Christina Lamoureux of Squire Patton Boggs writes:
While many federal courts have weighed in on the issue of what suffices for Article III standing in the context of a data breach litigation, not all state courts have. Last week, the Superior Court of Delaware found that a group of plaintiffs who received a notice that their personal information had been potentially compromised in a data breach had not alleged an injury in fact, and did not have standing to bring suit.

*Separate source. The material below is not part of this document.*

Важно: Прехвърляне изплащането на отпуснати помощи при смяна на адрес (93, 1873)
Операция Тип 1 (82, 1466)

In Abernathy v. Brandywine Urology Consultants, P.A., No. N20C-05-057 MMJ CCLD, 2021 Del. Super. LEXIS 46 (Del. Super. Ct. Jan. 21, 2021), defendant Brandywine Urology Consultants (“Brandywine”) experienced a ransomware attack in January 2020 that blocked access to its computer system and data, including patient records.
Read more on The National Law Review.
So there’s nothing unusual about this outcome, but it makes me wonder:
- What would the court hold if attackers dumped some of the patient information? Would that be enough to confer standing? If so, what does that say about all the breach notification letters that tell people their data “may have been compromised,” but do not tell them that data has already been dumped?
- And what would the court hold if attackers dumped just some of the patient information and announced that they had sold some of the patient data already and would be selling more? Would their claim of sale be enough to confer standing?